GOP says House vote on tax package needed for budget negotiations
OLYMPIA – House Democrats opened hearings on their $3.5 billion tax package Monday with members of both parties contending serious budget negotiations can’t begin until the proposal passes the House.
But while the House Finance Committee is expected to vote on the package as early as Tuesday morning, Democratic leaders have said they don’t plan to bring it to the full House until budget negotiations are complete.
The difference in stances over this proposal for a significant change in state taxes makes it increasingly likely the Legislature will not pass a two-year budget in the 19 days left in the regular session, and will need a special session as it did in seven of the last eight years.
“We have a pretty upside down tax code,” Finance Committee Chairwoman Kristine Lytton, D-Anacortes, said as the hearing opened with more than 100 people signed up to explain why they support or oppose the proposal to change it.
The bill calls for a tax that would be new to Washington, a capital gains tax to be paid by individuals who have annual investment earnings more than $25,000 or couples who have more than $50,000. It would exempt gains on the sale of residential property and investments in retirement accounts, but not on the sale of commercial property.
That drew criticism from some business groups that said small business owners work for years to build up a company then sell it to fund their retirement. They’d have to pay the capital gains tax the year they sold the business.
Lytton and other House Democrats contend the capital gains tax is an excise tax.
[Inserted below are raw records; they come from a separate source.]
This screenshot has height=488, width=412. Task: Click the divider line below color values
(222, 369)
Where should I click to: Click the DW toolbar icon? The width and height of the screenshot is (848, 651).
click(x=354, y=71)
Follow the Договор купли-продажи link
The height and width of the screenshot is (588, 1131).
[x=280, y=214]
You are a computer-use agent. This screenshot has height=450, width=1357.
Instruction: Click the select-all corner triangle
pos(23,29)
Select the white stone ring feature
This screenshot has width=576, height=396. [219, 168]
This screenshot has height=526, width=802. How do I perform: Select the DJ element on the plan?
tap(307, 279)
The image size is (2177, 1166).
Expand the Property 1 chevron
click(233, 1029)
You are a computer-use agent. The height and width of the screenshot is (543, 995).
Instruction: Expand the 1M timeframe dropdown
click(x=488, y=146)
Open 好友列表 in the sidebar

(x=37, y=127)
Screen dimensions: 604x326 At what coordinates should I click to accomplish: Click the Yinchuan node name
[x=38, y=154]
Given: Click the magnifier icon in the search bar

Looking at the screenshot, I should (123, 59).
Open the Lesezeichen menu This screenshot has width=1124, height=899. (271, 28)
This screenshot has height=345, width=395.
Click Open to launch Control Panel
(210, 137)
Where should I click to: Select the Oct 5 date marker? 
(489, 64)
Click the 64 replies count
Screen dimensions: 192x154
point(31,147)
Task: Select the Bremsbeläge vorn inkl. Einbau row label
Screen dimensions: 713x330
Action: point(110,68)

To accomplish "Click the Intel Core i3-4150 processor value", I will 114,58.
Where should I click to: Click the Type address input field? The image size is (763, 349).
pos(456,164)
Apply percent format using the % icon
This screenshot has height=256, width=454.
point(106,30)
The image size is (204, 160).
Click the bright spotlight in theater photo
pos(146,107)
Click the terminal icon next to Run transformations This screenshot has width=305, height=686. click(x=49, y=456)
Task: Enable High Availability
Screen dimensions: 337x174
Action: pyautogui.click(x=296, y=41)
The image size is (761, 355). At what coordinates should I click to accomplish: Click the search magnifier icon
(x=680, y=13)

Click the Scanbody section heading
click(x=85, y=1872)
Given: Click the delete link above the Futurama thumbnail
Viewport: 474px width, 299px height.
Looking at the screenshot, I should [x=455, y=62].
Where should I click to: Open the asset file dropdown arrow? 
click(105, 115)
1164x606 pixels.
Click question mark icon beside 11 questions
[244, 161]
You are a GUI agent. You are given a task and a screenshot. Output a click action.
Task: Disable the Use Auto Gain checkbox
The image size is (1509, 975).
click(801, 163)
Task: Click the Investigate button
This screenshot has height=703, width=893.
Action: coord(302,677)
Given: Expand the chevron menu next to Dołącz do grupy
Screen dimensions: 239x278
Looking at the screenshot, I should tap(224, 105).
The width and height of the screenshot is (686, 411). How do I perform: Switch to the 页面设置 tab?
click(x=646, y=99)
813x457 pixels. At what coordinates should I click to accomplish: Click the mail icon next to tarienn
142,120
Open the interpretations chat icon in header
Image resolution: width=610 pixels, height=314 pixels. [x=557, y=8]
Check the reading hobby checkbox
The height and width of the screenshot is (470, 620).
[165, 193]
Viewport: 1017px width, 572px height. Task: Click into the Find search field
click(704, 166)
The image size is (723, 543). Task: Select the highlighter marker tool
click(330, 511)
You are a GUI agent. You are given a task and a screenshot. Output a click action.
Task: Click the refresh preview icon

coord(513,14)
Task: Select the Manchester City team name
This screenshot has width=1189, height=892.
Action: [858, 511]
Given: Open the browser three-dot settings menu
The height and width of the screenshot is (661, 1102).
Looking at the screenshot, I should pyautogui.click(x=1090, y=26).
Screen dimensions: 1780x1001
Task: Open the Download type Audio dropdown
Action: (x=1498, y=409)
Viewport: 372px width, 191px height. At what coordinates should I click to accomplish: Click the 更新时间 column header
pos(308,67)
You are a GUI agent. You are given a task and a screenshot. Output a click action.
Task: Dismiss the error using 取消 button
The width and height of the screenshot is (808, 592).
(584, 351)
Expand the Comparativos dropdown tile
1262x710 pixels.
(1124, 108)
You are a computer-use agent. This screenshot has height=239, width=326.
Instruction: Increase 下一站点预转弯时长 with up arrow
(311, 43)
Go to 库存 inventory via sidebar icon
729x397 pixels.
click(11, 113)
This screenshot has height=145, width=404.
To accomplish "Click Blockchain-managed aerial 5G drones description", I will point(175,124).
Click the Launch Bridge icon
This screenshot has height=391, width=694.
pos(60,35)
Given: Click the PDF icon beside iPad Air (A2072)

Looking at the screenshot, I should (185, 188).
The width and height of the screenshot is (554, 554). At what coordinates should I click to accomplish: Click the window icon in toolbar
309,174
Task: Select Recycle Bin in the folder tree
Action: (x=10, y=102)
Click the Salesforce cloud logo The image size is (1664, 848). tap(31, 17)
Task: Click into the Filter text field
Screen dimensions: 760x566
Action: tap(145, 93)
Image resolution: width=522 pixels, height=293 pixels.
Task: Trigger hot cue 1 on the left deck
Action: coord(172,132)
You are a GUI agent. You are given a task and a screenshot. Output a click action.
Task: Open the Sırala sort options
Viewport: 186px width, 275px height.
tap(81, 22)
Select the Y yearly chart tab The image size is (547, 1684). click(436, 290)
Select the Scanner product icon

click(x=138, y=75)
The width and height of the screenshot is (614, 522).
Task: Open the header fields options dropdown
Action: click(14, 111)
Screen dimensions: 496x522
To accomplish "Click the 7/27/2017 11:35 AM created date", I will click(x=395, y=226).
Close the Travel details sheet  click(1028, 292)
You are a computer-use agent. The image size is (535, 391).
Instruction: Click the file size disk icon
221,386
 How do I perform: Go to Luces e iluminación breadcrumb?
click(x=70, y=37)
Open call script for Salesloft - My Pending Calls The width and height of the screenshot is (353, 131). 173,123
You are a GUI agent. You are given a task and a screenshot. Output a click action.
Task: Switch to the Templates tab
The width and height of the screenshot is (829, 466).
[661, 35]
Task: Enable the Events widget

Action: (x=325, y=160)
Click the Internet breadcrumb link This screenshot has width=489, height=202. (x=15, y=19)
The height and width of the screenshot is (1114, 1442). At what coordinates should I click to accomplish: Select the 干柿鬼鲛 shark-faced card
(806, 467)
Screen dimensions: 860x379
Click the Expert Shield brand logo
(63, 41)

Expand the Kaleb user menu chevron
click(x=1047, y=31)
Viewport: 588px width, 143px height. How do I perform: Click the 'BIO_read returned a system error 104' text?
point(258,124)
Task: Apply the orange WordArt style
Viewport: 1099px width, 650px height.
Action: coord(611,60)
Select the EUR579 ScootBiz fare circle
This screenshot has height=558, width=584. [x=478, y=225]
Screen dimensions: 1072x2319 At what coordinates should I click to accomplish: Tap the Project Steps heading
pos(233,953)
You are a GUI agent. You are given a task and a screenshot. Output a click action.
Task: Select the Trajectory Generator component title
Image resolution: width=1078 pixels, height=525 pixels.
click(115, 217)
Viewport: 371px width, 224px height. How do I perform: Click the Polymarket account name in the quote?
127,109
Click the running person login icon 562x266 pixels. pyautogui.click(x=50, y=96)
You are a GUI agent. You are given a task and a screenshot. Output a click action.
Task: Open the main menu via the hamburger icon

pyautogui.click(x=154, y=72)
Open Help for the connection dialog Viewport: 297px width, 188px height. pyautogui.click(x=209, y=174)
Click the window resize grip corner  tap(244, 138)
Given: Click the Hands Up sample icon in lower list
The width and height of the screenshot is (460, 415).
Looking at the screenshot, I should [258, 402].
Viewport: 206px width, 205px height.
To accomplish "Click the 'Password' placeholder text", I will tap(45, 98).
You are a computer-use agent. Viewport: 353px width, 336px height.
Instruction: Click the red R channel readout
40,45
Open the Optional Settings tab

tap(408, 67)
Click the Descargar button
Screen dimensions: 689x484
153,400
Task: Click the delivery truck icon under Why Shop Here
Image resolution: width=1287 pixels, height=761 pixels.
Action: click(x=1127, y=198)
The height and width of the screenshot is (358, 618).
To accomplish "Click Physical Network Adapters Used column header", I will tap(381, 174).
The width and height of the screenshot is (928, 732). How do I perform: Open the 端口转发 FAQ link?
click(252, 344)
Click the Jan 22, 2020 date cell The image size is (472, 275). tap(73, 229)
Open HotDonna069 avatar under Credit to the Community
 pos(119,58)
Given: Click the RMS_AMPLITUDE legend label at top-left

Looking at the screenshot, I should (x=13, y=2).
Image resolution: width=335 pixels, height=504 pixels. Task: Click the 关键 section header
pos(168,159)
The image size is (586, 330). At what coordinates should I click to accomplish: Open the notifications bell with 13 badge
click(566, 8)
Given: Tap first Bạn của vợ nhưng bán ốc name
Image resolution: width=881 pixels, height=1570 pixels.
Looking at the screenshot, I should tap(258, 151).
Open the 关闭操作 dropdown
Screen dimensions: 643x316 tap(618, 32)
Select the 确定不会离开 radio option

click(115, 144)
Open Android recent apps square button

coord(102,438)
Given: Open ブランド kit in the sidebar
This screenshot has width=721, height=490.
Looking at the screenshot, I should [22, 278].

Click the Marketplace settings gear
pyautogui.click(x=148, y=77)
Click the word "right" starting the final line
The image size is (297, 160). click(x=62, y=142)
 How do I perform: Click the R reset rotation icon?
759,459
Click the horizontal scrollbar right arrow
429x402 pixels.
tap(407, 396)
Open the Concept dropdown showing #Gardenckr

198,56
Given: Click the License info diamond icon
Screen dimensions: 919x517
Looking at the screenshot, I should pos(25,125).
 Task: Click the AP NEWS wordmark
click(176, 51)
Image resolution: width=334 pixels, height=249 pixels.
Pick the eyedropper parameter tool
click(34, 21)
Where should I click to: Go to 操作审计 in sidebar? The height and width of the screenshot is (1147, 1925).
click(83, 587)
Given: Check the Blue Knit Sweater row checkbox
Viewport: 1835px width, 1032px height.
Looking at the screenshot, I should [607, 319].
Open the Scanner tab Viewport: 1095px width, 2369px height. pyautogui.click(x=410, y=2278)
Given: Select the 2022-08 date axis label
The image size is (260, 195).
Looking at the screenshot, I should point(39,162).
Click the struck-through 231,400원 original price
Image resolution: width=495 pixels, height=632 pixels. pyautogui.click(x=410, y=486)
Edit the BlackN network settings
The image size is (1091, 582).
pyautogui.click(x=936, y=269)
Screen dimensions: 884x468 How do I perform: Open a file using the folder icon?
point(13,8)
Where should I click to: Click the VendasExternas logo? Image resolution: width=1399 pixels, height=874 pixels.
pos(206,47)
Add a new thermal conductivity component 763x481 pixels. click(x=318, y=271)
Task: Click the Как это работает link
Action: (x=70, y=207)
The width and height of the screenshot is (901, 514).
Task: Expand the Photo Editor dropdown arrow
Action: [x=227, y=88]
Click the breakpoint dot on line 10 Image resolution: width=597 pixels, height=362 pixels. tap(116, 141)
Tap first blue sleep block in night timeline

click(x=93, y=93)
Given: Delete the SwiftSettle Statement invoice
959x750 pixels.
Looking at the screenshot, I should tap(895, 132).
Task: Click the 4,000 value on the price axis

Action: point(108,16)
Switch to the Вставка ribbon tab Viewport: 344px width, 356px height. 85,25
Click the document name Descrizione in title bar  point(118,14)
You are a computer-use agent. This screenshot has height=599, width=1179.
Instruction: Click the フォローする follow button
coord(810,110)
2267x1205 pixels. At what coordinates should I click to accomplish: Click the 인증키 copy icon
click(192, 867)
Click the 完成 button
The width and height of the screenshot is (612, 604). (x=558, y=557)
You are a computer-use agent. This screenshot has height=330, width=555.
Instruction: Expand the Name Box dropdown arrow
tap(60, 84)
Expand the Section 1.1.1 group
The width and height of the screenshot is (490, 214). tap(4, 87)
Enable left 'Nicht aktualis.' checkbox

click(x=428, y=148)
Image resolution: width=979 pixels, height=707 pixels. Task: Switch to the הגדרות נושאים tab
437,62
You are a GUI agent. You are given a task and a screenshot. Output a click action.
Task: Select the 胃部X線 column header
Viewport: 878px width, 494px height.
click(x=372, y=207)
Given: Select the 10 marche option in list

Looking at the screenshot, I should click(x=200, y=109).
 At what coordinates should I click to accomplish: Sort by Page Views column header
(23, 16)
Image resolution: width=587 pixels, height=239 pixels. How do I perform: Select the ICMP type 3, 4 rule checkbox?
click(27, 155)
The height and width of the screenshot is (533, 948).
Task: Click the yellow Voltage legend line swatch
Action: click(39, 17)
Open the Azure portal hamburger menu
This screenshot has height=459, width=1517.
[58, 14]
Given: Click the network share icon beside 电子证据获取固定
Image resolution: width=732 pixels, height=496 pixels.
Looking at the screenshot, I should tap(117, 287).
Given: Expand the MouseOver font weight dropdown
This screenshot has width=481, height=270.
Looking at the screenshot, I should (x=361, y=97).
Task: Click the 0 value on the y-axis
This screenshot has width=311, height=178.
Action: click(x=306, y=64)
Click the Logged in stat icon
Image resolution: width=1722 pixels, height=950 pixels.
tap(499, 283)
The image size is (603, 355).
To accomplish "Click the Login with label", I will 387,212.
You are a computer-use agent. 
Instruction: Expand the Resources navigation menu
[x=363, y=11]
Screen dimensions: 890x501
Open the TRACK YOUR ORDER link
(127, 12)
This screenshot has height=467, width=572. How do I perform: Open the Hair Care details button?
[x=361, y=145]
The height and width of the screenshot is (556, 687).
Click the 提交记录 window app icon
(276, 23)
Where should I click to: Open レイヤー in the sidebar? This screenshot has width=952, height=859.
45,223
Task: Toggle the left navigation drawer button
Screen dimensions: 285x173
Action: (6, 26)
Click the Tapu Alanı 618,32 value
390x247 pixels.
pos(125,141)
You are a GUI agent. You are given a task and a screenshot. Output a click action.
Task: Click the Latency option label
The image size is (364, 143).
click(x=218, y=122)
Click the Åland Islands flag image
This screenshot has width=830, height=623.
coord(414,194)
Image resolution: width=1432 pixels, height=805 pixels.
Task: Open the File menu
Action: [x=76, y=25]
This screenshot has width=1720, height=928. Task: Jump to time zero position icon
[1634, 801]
Republicans argue it’s an income tax, which is limited under the state constitution.
“You have to file an income tax return to test how much gain you have,” Senate Majority Leader Mark Schoesler, R-Ritzville, said at the weekly GOP press conference a few minutes after the hearing ended. “You can call it what you want but it still quacks like a duck.”
The tax package also rearranges the state’s real estate excise tax, cutting it for sales of homes below $250,000 and raising it for sales above $1 million. Lytton said that means about half of all sales would see a reduction.
Another section revises the business and occupation tax, exempting companies that have gross receipts below $250,000, allowing a deduction for those with gross receipts between $250,000 and $500,000, but raising it for businesses above that. It also significantly increases that tax rate for businesses that resell prescription drugs or manage international investments.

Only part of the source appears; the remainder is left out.